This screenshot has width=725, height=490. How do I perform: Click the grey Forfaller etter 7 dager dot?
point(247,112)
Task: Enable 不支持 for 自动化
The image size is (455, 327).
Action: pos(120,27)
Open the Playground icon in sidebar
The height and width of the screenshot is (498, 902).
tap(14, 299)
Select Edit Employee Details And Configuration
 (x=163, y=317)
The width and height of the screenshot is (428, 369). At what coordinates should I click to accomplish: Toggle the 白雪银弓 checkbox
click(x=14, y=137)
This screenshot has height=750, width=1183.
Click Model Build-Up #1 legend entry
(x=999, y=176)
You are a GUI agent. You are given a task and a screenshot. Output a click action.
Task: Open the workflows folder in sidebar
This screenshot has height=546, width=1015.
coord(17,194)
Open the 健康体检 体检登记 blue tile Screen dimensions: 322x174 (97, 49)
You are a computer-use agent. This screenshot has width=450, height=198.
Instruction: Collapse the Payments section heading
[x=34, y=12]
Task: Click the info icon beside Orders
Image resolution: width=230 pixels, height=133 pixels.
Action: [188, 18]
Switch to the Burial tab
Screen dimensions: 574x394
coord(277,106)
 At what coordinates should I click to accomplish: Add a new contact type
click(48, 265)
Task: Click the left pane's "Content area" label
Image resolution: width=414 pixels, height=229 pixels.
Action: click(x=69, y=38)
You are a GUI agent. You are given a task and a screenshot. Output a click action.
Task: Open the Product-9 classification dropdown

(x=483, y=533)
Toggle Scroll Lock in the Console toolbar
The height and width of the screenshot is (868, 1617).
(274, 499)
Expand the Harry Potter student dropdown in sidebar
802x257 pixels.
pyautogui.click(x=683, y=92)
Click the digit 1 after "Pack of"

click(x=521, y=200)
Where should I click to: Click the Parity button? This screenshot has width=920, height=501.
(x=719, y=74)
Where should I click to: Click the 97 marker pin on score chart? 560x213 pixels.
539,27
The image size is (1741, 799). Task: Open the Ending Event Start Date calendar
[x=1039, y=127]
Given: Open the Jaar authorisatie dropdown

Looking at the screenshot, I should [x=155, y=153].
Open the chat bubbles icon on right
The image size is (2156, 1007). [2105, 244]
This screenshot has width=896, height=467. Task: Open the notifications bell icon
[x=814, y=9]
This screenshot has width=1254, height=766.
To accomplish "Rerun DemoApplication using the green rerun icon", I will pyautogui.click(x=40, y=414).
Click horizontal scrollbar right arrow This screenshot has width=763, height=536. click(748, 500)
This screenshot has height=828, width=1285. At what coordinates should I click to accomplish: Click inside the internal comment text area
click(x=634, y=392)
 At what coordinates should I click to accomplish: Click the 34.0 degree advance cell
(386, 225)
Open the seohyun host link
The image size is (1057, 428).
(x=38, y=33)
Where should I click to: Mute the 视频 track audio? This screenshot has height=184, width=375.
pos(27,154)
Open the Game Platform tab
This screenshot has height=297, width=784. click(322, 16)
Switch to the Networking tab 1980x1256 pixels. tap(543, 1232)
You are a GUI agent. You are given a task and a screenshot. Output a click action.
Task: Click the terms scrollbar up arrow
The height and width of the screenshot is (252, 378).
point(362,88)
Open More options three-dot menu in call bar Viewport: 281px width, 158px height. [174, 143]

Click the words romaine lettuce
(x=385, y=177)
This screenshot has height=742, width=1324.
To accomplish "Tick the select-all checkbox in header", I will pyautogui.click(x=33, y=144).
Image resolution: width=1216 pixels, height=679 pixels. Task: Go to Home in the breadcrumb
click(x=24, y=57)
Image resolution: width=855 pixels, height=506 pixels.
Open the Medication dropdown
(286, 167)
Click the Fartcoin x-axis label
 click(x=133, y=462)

________________________________________

**The problem:** Copy the lines exactly, starting at the line that contains "Image resolution: width=1216" and continuing through the last line.

**Response for this exercise:**
Image resolution: width=1216 pixels, height=679 pixels. Task: Go to Home in the breadcrumb
click(x=24, y=57)
Image resolution: width=855 pixels, height=506 pixels.
Open the Medication dropdown
(286, 167)
Click the Fartcoin x-axis label
 click(x=133, y=462)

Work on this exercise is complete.